Maar verder blijven ze zoveel mogelijk thuis (bijvoorbeeld niet op bezoek bij anderen). Ook moeten zij thuisblijven bij verergering van deze klachten met hoesten, koorts en/of benauwdheid, of als zij getest gaan worden en/of in afwachting zijn van het testresultaat.

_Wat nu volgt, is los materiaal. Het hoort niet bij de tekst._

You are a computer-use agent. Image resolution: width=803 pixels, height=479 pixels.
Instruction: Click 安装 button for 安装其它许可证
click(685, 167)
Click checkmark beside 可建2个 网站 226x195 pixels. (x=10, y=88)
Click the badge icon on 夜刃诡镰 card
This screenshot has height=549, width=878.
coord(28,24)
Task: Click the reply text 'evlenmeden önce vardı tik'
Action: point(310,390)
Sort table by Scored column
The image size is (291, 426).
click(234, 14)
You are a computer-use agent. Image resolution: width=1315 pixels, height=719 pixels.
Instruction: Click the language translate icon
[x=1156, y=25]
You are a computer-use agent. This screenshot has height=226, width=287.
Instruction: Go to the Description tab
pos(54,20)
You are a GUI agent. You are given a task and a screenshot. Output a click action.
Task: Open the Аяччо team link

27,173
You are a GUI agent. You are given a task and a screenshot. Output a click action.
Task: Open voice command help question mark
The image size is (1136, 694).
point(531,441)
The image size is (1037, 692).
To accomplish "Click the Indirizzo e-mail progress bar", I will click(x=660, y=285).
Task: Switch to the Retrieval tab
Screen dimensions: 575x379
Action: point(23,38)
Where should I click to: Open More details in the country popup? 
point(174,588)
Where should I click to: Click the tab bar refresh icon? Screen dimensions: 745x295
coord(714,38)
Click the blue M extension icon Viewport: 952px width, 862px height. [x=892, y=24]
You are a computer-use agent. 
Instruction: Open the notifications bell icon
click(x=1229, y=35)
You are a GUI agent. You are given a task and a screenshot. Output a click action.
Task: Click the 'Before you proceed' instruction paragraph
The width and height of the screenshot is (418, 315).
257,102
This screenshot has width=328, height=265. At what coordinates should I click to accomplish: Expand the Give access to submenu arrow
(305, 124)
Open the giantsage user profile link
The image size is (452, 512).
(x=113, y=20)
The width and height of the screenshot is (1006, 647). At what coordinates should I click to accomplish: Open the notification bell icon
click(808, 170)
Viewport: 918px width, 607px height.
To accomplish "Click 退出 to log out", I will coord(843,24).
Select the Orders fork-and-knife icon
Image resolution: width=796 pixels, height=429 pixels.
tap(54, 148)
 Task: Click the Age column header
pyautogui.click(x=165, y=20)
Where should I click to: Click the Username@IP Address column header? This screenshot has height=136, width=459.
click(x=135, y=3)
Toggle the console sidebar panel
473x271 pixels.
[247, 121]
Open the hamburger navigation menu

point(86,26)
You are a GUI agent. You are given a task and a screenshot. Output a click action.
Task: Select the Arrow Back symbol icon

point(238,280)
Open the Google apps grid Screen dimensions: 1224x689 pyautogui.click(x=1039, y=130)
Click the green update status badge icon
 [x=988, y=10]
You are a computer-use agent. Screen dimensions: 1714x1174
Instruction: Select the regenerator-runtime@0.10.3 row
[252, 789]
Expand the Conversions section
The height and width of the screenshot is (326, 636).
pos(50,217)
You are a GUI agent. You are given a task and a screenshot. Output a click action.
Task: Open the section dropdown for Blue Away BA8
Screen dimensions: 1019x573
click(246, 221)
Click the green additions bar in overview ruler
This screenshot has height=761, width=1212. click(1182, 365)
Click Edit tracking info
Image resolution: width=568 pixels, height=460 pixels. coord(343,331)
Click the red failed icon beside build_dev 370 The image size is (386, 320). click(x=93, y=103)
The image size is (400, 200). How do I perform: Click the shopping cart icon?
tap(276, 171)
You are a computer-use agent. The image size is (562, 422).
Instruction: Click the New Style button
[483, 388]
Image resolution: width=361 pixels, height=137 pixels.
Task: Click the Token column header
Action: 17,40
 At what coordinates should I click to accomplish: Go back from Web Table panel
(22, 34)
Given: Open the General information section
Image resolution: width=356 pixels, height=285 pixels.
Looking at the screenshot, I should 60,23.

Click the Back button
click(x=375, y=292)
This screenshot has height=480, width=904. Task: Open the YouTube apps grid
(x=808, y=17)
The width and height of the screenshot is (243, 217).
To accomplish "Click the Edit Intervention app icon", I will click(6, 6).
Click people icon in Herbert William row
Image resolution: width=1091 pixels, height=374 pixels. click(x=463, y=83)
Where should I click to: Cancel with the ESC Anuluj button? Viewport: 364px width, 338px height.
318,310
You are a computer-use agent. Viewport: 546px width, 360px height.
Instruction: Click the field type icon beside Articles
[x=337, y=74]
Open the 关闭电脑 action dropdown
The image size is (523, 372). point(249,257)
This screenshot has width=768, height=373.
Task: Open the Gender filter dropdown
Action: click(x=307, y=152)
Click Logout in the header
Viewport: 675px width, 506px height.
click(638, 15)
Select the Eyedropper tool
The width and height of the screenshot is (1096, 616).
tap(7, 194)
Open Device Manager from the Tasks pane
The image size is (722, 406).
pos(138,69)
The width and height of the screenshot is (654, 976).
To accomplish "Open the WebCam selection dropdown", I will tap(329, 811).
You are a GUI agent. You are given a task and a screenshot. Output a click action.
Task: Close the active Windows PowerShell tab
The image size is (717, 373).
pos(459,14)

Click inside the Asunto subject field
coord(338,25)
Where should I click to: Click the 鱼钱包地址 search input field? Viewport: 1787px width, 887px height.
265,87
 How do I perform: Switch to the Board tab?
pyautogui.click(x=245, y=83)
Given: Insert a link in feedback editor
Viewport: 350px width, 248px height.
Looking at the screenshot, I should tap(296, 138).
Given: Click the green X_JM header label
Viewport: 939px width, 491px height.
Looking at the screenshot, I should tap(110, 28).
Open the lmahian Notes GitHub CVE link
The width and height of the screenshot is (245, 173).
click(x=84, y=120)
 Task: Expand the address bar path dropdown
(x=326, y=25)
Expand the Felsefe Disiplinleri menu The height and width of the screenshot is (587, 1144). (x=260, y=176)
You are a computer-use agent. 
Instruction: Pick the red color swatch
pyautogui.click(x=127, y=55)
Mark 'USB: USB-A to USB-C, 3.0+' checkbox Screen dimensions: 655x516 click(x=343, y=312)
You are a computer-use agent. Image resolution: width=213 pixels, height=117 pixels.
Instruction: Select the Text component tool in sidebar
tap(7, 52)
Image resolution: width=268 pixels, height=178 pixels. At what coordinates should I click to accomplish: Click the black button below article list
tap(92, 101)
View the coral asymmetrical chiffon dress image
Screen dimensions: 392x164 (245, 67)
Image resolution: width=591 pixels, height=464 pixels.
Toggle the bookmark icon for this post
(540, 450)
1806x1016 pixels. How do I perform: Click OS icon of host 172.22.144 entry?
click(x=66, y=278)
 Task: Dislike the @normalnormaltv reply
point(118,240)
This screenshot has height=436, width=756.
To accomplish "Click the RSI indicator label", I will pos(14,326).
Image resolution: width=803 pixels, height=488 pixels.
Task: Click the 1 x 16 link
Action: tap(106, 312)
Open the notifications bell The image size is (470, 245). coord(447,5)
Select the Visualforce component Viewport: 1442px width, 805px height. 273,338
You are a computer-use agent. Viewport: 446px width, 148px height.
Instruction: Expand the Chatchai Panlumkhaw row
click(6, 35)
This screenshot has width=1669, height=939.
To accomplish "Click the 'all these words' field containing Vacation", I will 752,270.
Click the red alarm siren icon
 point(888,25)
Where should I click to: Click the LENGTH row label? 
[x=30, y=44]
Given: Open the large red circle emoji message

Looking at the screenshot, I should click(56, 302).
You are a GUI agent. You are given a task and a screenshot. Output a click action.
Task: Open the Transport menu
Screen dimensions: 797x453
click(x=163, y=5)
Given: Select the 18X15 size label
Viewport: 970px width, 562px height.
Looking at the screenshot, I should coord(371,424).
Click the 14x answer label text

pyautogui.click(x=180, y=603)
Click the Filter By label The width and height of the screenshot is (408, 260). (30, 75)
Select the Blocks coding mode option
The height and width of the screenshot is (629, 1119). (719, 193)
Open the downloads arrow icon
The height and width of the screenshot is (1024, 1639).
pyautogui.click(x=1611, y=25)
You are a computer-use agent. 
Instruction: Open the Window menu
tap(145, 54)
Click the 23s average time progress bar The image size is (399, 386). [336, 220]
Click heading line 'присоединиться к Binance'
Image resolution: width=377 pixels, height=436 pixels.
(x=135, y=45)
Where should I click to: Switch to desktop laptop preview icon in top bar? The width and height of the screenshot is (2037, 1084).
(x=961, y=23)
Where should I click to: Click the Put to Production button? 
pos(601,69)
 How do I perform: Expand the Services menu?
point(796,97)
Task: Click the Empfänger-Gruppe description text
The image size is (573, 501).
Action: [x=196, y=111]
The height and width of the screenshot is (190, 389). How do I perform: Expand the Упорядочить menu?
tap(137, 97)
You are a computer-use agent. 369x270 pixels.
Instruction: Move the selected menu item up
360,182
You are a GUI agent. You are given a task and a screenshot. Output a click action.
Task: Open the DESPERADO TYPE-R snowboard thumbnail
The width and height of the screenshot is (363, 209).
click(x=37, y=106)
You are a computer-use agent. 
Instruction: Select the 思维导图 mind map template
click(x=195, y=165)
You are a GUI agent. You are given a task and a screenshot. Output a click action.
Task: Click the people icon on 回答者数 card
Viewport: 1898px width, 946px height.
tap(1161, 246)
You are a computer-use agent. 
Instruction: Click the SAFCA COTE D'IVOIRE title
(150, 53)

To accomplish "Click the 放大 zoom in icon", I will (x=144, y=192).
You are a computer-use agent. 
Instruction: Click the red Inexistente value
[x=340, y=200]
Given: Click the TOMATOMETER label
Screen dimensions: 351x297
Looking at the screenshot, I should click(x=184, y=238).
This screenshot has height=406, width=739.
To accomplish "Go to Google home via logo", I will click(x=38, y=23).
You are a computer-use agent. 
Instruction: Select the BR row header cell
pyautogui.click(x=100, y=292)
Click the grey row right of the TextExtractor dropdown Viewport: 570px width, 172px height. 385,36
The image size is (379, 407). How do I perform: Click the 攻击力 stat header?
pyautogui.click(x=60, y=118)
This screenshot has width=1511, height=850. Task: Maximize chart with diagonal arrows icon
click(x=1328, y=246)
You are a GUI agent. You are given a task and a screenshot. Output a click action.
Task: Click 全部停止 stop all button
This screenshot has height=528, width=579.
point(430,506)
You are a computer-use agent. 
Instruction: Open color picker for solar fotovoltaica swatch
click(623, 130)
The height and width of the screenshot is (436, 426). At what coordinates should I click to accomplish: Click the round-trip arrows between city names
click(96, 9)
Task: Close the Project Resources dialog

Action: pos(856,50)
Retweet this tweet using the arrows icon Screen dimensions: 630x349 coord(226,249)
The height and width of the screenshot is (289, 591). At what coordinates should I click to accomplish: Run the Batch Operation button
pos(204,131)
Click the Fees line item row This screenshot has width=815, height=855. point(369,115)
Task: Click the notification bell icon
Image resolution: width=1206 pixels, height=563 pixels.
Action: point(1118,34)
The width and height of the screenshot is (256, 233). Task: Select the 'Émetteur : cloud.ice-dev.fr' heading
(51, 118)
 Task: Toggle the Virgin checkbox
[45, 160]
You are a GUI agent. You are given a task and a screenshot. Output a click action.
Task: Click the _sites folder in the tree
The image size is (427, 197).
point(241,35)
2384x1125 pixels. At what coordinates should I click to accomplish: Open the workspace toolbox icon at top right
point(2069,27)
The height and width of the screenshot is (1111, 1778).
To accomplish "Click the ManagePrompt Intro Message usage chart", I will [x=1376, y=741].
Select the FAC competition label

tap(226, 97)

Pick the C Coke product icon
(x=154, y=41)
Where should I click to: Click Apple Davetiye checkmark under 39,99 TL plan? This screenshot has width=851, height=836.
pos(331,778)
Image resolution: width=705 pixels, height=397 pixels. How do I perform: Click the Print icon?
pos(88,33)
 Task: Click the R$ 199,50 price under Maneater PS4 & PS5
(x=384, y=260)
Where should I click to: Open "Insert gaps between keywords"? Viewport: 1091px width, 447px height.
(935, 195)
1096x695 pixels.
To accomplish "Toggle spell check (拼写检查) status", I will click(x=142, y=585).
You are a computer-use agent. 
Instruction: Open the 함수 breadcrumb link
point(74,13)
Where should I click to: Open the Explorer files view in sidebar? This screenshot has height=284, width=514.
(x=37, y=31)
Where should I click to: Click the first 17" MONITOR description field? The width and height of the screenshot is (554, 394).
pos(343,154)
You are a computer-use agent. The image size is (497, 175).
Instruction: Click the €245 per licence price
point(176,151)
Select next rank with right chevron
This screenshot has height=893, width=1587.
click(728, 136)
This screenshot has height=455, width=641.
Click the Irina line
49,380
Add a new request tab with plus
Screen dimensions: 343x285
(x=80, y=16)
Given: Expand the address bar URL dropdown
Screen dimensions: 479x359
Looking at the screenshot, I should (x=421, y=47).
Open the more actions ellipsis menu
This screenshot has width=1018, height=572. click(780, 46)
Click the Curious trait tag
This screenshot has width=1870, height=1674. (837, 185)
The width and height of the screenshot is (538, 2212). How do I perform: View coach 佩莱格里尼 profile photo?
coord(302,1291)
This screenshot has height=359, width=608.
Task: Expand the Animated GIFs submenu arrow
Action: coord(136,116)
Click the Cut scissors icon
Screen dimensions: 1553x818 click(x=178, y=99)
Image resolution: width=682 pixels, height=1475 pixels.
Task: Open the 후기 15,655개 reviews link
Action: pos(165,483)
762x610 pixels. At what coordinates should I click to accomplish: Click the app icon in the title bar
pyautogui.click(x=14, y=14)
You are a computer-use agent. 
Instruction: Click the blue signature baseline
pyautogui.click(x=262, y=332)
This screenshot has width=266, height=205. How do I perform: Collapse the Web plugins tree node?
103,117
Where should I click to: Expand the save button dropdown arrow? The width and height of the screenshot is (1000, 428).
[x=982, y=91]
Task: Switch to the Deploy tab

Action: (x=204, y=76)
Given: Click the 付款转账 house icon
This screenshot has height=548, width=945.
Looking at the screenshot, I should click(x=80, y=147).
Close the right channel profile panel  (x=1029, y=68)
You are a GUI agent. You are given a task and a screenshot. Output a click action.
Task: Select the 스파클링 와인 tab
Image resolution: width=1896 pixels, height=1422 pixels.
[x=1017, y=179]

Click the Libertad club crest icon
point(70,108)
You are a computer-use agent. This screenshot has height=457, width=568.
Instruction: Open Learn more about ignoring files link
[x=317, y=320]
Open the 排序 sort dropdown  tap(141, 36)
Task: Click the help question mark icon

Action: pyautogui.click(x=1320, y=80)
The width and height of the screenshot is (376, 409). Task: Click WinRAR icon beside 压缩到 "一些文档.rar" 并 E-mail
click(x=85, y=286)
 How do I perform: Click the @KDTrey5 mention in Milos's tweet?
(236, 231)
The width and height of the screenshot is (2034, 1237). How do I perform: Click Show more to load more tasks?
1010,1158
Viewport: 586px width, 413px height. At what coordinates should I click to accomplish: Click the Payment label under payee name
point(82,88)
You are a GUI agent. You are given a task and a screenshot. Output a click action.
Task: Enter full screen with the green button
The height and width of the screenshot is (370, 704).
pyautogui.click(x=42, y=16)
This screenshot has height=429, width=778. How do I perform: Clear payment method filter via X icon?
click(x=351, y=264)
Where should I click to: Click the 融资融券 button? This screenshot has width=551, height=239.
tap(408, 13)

Kinderen van 4-12 jaar (primair onderwijs, noodopvang BSO, gastouderopvang) mogen met klachten passend bij COVID-19 niet naar school of naar de voorschoolse- en buitenschoolse opvang en blijven thuis. Uitgezonderd zijn kinderen die:
- Af en toe hoesten;
- Bekende chronische luchtwegklachten hebben;
- Bekend zijn met astma of hooikoorts zonder koorts en/of benauwdheid.
Deze kinderen mogen wel naar school en de voorschoolse- en buitenschoolse opvang, tenzij de klachten verergeren of nieuwe klachten passend bij COVID-19 ontstaan.
In de volgende situaties blijven kinderen ook thuis:
- Kinderen die getest worden, blijven thuis totdat de uitslag bekend is
- Kinderen die bij iemand in huis wonen die naast (milde) klachten die passen bij COVID-19, ook koorts heeft en/of benauwd is. Dan geldt: iedereen in het huis blijft thuis totdat die persoon een negatieve testuitslag heeft.
- Kinderen met een huisgenoot met COVID-19.